Jonathan Coe a tenté de cerner la vie de Wilder au plus près, non seulement en lisant ou en visionnant des documents le concernant, mais en contactant nombre de personnes qui l'avaient bien connu et, pour certaines, qui avaient travaillé avec lui. Il restitue un personnage qu'il veut proche du réel, exigeant, colérique, parfois insupportable au travail, plus mesuré, subtil, très drôle et capable d'autodérision à d'autres occasions. Quand il prend des libertés avec la réalité, il s'en explique dans les « Remerciements et sources ».

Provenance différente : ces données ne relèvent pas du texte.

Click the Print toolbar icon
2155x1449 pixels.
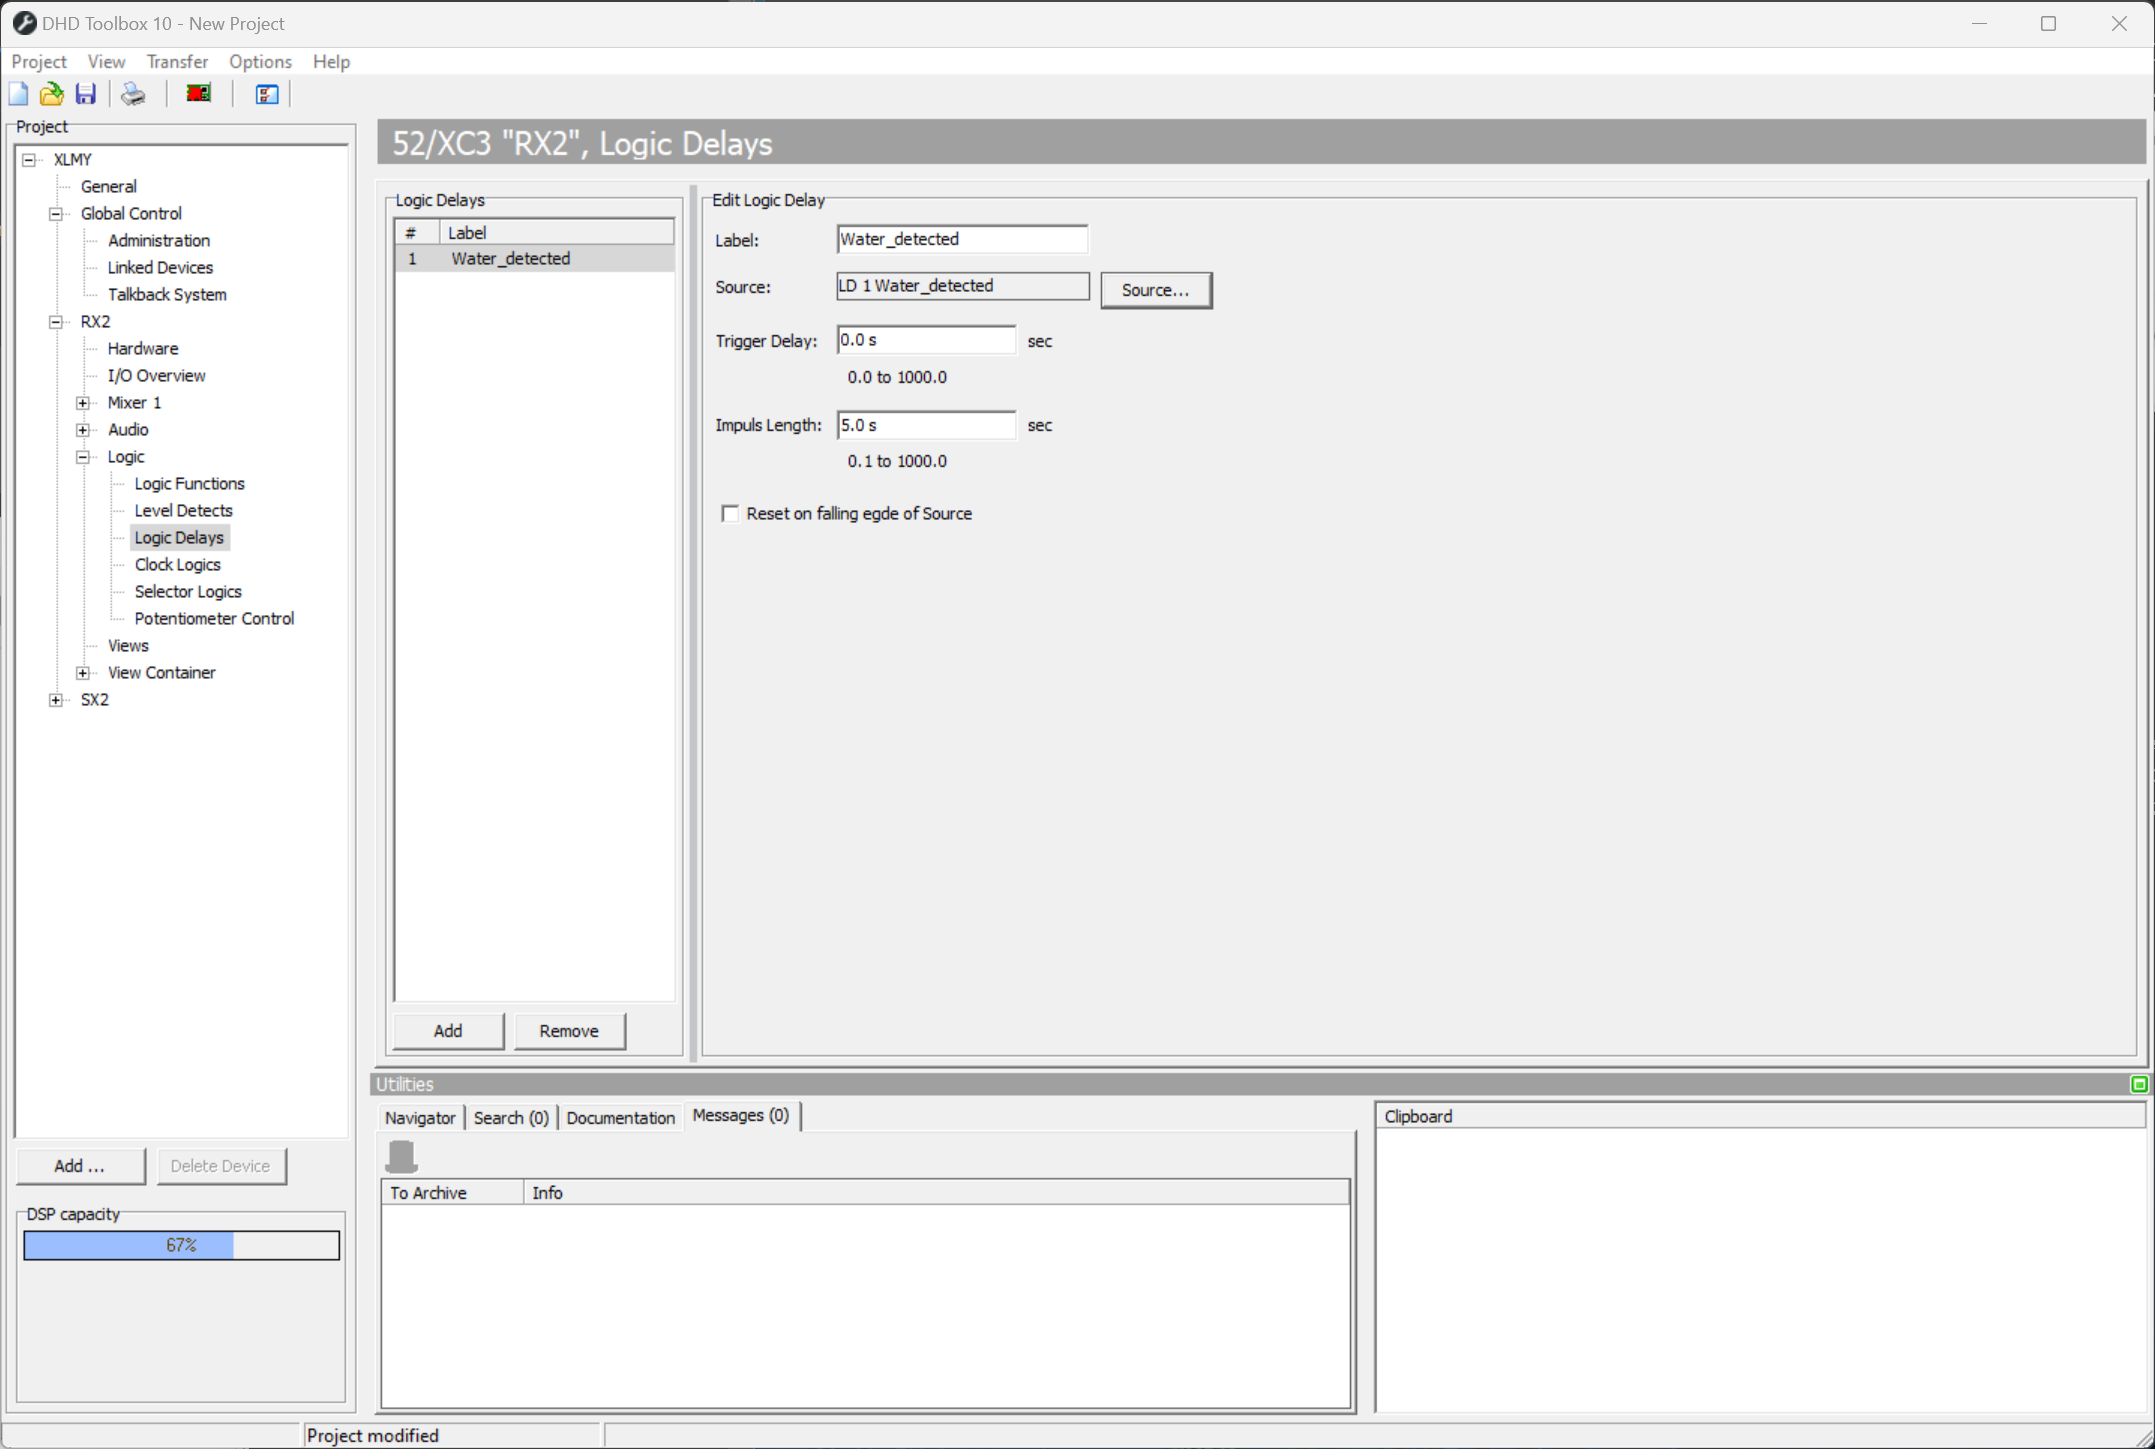click(x=133, y=93)
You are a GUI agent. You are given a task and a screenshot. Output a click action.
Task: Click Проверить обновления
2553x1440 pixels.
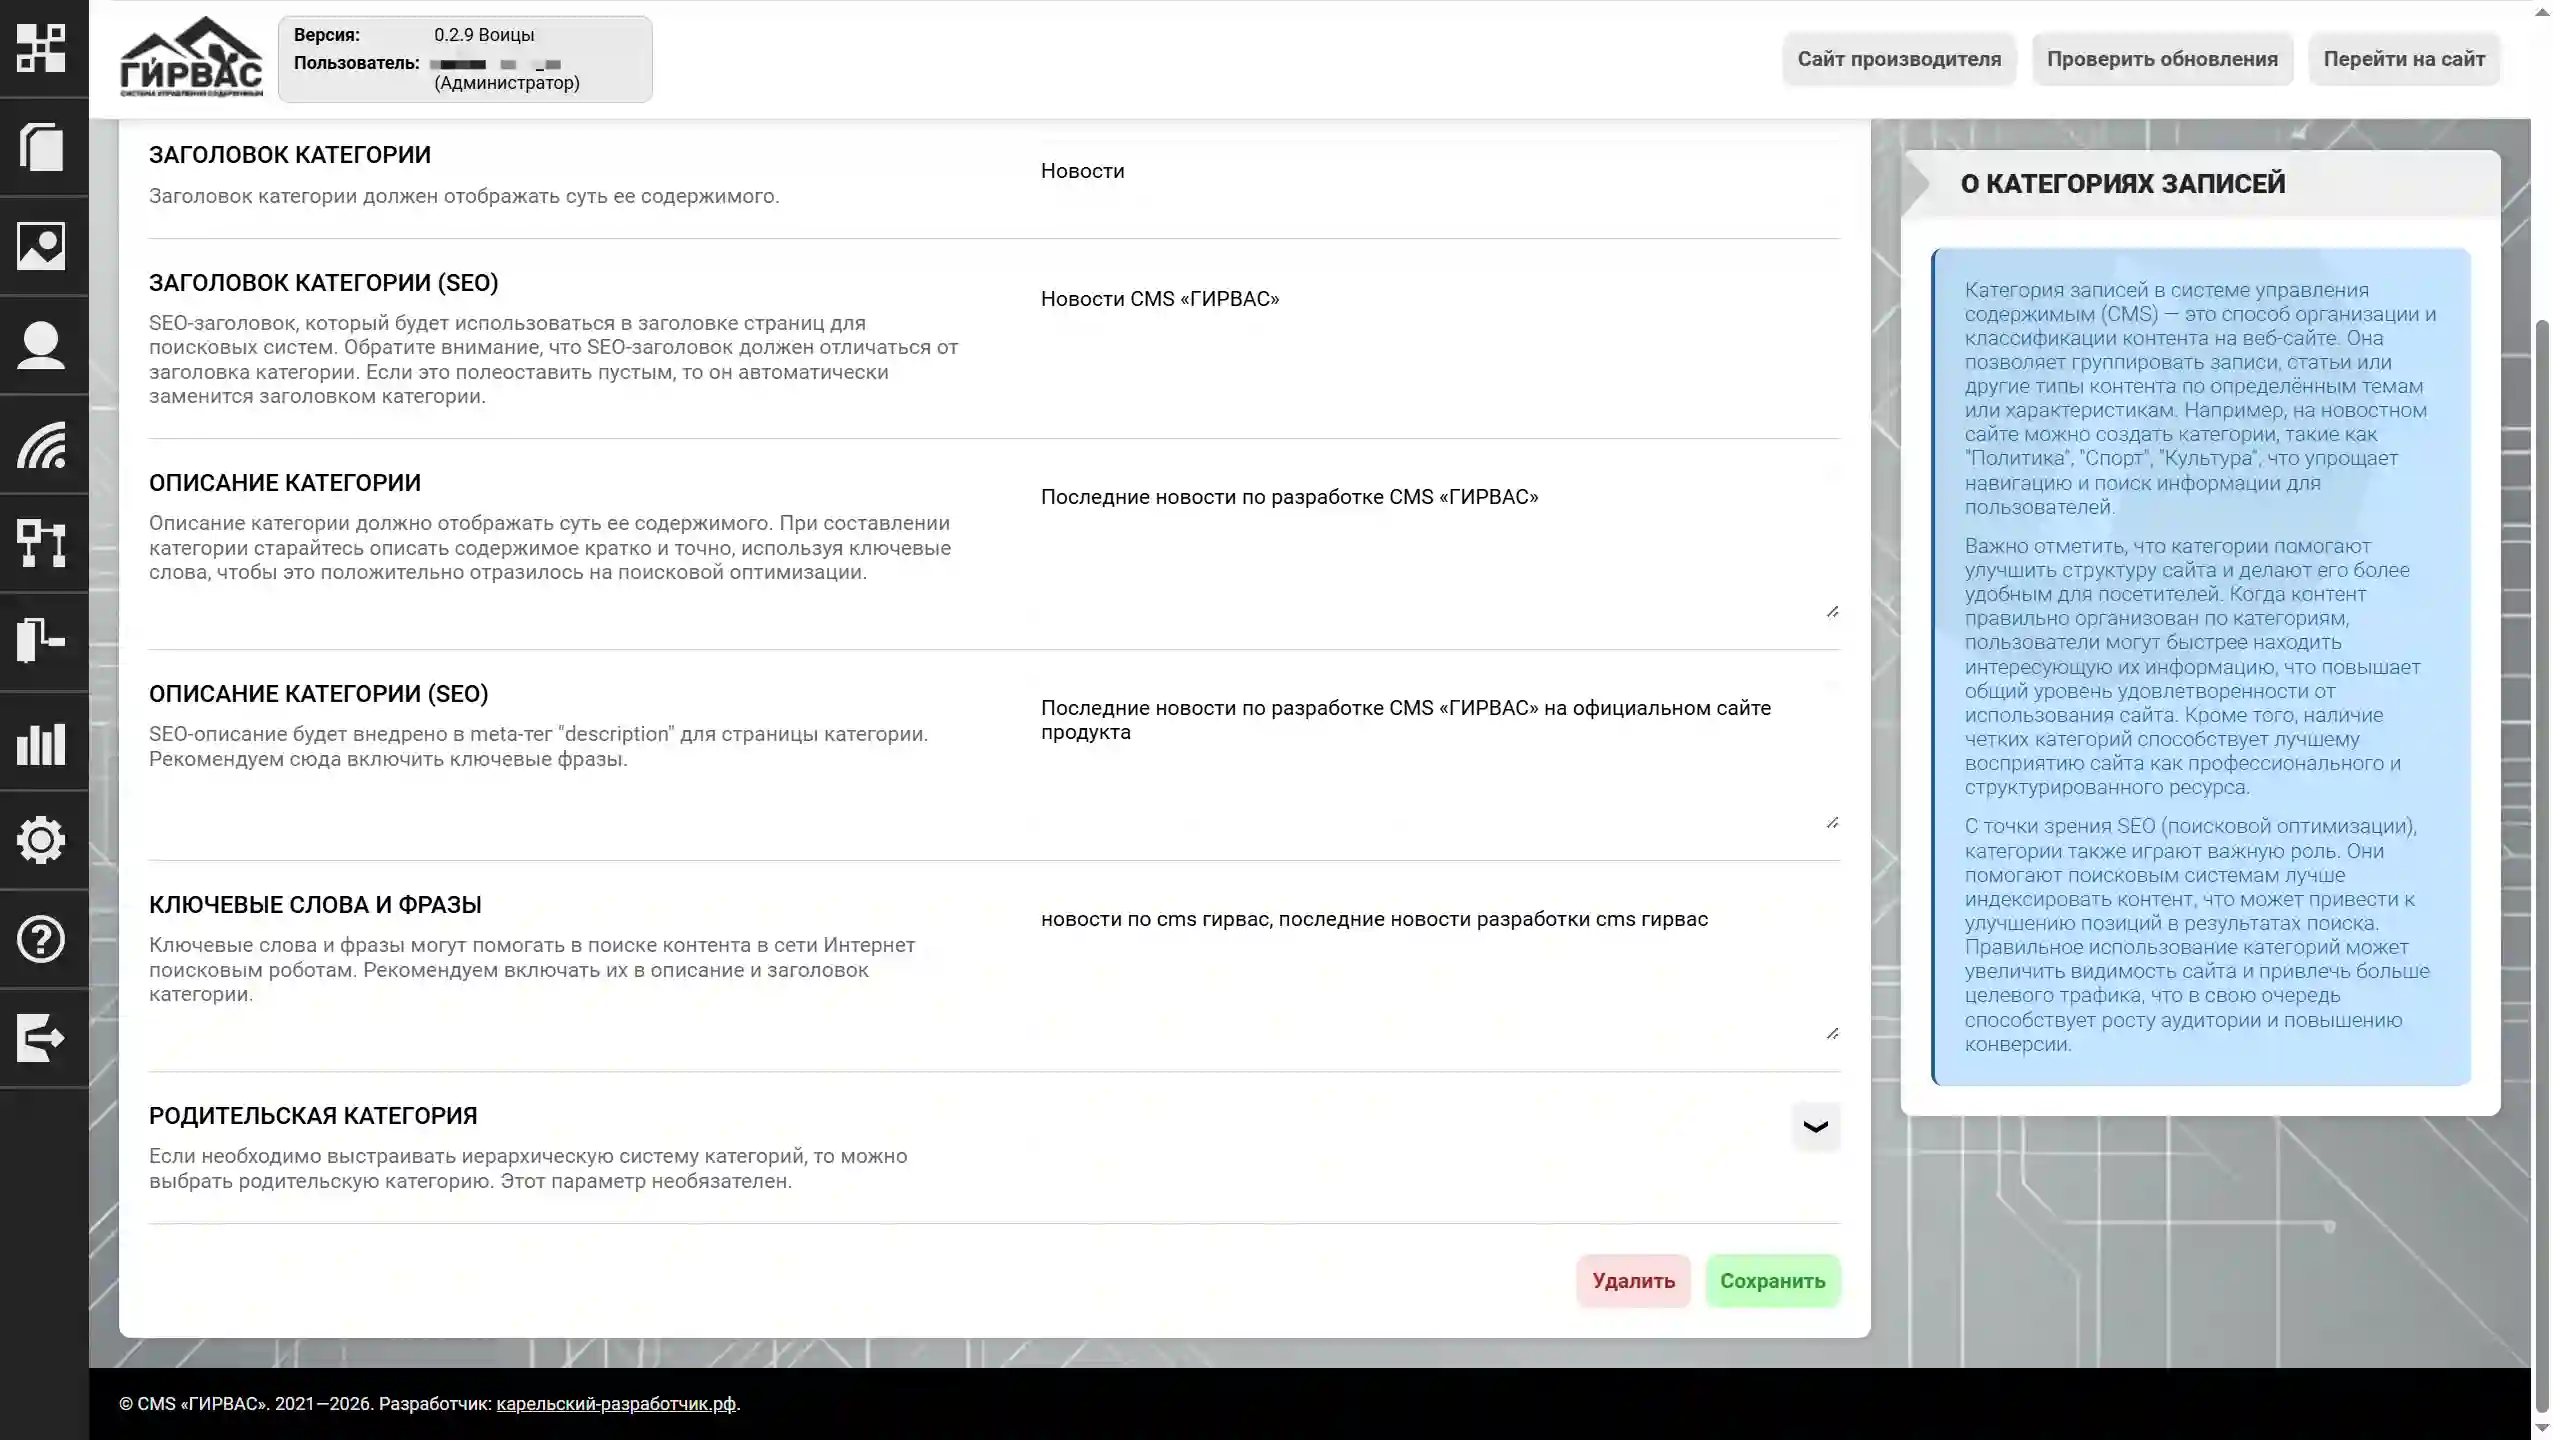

Jonathan Coe situe la plus grande partie de son roman en Europe, peut-être pour bien marquer le fait que Wilder est un immigré et qu'il est resté infiniment attaché à l'Europe. Wilder accorde de l'importance à la nourriture et se gausse des goûts de Pacino qui semble se nourrir de hamburgers où qu'il soit... Une bonne cinquantaine de pages bouleversantes sont écrites sous la forme d'un scénario qui donne à voir la blessure intime et permanente du réalisateur. La jeunesse et l'innocence de Calista, interprète puis assistante, tempère la mélancolie de
Billy Wilder, sur le déclin dans la perception que les autres ont de lui et parfois même dans son propre regard. le lecteur est donc convié à « découvrir » le réalisateur par les yeux d'une jeune femme qui ne s'intéresse au cinéma que depuis très peu de temps et qui récite des jugements lapidaires et souvent datés qu'elle tire d'une encyclopédie... Cette innocence le rend plus touchant, me semble-t-il. Encore un beau roman ! Si la politique en est cette fois absente, l'Histoire et ses conséquences y tiennent une grande place.